▶ **DATA**

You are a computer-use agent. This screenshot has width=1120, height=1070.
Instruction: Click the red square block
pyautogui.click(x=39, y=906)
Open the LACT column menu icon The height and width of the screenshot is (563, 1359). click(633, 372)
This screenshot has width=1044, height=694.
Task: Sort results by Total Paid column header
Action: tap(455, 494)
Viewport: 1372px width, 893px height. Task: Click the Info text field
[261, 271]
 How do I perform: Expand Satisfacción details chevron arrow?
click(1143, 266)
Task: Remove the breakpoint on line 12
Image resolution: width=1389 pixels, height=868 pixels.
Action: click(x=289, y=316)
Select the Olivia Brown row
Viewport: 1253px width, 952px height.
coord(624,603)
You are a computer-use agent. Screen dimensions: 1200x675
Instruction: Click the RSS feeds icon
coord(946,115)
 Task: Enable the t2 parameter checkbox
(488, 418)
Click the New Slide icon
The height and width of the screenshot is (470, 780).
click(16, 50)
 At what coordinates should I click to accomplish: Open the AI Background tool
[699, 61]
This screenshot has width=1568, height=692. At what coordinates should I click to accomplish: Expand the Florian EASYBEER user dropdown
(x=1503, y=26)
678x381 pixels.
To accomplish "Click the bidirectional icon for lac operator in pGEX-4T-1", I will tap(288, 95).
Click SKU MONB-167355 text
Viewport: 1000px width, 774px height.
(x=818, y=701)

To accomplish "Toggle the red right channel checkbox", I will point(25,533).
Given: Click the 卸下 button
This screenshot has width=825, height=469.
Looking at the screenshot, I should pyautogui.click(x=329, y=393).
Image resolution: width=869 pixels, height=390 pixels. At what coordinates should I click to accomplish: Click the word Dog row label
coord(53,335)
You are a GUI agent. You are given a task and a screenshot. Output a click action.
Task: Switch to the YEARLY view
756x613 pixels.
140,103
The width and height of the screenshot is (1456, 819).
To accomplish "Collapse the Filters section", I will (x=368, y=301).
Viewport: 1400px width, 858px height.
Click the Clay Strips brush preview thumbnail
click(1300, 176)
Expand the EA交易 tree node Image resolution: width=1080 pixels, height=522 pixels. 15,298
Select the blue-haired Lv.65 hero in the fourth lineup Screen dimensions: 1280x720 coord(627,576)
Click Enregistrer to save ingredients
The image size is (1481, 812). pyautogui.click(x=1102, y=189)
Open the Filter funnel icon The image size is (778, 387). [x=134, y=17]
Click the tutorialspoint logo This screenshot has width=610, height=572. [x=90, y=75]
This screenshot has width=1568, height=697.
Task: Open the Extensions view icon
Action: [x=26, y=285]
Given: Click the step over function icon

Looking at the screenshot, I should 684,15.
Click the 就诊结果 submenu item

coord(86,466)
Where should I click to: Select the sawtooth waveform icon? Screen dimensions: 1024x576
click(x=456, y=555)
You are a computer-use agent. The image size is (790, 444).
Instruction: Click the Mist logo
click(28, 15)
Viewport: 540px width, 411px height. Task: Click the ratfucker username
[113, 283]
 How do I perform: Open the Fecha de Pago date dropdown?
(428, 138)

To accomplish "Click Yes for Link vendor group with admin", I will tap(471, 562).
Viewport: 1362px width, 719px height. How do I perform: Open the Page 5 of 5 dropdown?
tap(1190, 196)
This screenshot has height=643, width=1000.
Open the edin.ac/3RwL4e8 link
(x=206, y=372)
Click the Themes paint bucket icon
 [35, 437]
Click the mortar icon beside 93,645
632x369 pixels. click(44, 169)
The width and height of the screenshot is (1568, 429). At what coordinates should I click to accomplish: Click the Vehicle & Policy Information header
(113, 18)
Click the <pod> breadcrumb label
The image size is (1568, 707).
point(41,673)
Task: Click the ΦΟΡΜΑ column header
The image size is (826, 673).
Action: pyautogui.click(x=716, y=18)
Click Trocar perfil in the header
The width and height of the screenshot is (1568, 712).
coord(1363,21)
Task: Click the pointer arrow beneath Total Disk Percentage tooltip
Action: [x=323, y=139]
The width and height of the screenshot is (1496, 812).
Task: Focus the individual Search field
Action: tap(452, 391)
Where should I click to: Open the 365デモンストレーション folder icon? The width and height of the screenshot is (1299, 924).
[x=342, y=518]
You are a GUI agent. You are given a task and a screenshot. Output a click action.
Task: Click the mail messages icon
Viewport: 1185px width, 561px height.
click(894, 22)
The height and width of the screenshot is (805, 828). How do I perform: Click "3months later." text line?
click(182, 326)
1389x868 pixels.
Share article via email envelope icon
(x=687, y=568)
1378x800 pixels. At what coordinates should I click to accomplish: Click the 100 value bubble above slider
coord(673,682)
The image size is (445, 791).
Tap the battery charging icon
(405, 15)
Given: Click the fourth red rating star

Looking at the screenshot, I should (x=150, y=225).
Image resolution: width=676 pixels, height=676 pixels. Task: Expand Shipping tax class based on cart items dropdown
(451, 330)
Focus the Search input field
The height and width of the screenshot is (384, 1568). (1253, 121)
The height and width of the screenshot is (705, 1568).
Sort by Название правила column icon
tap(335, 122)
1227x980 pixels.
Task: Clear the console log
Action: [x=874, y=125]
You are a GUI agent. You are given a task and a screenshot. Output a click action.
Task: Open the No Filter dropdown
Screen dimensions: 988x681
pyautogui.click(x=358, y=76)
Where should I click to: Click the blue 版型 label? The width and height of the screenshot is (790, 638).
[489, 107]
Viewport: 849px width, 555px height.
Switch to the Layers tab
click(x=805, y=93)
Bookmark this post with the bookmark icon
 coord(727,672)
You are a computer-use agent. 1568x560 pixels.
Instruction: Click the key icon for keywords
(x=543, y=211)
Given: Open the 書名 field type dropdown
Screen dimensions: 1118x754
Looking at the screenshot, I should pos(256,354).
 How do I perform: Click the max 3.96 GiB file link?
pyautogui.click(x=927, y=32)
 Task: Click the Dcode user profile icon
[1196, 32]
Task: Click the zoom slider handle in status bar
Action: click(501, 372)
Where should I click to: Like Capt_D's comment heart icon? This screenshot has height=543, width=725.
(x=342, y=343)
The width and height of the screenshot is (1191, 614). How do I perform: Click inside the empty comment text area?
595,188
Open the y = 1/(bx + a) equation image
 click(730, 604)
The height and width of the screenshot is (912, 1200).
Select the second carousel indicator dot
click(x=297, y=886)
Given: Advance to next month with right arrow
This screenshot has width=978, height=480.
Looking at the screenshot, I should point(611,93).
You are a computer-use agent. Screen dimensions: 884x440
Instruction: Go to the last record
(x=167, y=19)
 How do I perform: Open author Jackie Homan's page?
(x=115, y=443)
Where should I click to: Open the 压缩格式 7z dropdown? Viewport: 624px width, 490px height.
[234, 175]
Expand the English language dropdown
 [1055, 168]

▶ **EXERCISE BRIEF**
Copy the stretch from the line containing "Where should I click to: Open the 压缩格式" through the end of the records, changing "English" to "French" and leaving everything else as it is.

▶ **COMPLETE RESPONSE**
Where should I click to: Open the 压缩格式 7z dropdown? Viewport: 624px width, 490px height.
[234, 175]
Expand the French language dropdown
 [1055, 168]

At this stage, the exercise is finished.